How Scotland's football team has given Baccara's 'Yes Sir I Can Boogie' a sudden chart comeback

16 November 2020, 16:25

Baccara
Baccara. Picture: Getty

By Tom Eames

Baccara scored a massive hit in the UK back in 1977 with their infectious disco anthem 'Yes Sir I Can Boogie'. No one could have predicted it would make a return to the charts in 2020.

But why, you ask?

Just a few years after Dairy Milk used it in advert starring a moustachioed office manager on his swivel chair, it's back via a completely unexpected source.

  1. Who are Baccara?

    Baccara re female duo formed in 1977 by Spanish artists Mayte Mateos and María Mendiola.

    They quickly achieved international success with their debut single 'Yes Sir, I Can Boogie', which reached number one across most of Europe and became the best-selling single of all-time by a female group, selling over 18 million copies worldwide.

    They went on to represent Luxembourg in the Eurovision Song Contest 1978. However, by 1981 they had broken up.

    However, two incarnations of the original Baccara appeared during the 1980s, with Mendiola fronting New Baccara and Mateos keeping the duo's original name.

    In the 1990s, New Baccara reverted to Baccara, and since then both Mateos and Mendiola lead different duos with the same name.

    Mendiola's Baccara has proved more popular, scoring club hits such as 'Fantasy Boy' and 'Touch Me' in the late 1980s, and a cover of 'Wind Beneath My Wings'.

  2. Why is Scotland's fans using 'Yes Sir I Can Boogie'?

    The song was adopted by fans of the Scotland national football team in 2020, following the team's qualification for Euro 2020.

    It first became used locally in 2015, following a stag party video of Aberdeen defender Andrew Considine miming to the song while dressed in drag.

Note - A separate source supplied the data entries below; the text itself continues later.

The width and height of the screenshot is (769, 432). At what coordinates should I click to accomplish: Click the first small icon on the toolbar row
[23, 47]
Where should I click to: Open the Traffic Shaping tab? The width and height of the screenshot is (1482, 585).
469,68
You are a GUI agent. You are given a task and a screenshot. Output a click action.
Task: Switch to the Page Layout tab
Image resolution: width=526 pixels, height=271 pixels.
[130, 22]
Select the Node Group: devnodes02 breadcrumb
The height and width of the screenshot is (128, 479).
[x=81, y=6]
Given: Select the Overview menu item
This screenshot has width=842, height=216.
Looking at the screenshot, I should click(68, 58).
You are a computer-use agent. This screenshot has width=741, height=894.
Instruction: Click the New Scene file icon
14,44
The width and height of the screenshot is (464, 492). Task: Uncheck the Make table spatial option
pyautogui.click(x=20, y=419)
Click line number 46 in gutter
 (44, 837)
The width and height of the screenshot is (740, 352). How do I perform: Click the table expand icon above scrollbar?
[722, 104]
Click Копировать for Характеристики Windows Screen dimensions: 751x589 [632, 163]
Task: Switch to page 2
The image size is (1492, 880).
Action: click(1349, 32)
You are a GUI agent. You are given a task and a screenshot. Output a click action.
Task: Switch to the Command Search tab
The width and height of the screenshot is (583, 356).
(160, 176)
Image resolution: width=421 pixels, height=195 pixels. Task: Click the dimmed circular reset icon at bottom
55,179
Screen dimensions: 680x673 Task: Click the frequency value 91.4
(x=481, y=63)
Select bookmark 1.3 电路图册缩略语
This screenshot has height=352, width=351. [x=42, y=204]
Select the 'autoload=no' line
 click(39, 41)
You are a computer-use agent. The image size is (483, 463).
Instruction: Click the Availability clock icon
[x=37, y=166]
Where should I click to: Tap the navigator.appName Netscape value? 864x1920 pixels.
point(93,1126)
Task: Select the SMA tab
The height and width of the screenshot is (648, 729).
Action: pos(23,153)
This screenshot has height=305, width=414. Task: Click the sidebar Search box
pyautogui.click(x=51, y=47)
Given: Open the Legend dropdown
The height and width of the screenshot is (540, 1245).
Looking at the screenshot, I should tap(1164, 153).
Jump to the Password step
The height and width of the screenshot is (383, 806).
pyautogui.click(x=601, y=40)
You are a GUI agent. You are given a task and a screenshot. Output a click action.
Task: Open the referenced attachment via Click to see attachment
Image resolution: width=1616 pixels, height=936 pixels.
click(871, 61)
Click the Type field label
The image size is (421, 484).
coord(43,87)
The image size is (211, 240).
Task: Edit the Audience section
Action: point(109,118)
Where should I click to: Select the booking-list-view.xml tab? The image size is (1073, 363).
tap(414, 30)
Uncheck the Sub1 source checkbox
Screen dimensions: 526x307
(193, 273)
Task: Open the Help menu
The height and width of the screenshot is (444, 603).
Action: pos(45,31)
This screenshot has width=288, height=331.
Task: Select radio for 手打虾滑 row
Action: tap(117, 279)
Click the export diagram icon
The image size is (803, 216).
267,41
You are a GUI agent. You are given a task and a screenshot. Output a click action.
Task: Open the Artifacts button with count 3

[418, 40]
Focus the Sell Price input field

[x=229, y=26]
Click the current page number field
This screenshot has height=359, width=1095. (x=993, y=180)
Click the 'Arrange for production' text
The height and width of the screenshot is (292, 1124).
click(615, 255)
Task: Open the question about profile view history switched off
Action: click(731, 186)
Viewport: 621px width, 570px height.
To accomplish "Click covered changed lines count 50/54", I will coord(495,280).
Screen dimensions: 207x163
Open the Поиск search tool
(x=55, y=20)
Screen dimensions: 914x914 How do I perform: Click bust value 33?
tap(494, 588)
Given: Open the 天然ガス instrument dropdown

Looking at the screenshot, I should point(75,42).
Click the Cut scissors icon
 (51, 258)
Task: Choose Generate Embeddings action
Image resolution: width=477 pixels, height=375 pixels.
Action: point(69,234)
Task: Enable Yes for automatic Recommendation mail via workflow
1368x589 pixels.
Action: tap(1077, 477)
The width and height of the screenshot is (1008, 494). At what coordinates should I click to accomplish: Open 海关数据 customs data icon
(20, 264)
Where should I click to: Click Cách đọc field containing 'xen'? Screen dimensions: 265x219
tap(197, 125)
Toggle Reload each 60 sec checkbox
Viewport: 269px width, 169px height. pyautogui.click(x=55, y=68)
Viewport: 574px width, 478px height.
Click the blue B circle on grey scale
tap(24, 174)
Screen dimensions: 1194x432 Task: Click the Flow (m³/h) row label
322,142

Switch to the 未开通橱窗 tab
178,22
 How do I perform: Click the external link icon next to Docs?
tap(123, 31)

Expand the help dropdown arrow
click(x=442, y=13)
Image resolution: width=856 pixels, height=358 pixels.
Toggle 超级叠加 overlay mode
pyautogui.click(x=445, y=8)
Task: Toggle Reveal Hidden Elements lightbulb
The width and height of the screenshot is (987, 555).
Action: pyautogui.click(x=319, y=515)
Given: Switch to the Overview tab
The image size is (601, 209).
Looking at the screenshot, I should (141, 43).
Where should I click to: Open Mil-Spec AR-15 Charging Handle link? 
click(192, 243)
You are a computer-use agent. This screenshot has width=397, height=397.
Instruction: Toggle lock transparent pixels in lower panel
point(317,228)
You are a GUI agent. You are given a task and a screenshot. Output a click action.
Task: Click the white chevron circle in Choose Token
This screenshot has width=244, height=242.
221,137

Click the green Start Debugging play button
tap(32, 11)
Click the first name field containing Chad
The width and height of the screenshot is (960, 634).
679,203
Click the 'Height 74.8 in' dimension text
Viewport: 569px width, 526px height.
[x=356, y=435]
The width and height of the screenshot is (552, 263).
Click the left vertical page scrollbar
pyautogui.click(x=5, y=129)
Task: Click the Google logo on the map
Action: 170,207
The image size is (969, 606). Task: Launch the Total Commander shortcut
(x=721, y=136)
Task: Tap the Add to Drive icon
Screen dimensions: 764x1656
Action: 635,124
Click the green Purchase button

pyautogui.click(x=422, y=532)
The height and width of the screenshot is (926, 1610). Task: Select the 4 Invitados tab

    Five years later, Scotland defeated Serbia on penalties to reach their first major tournament since 1998, and videos of the players (including Considine) chanting the song after the match went viral.

    The song has since risen up the charts, and was as high as number 18 on downloads and streams in the midweek update on November 15.

  3. Baccara might actually re-record it

    Well, one version of Baccara, anyway.

    Following the success of the song once again, Maria Mendiola said that she would be up for re-recording the song for the people of Scotland.

    Speaking on Good Morning Scotland, Maria said: "With this pandemic, I have been sitting at home and this has uplifted me in a way you cannot imagine.

    "I will always thank the Scottish team and especially Andy Considine for making me so happy after 43 years.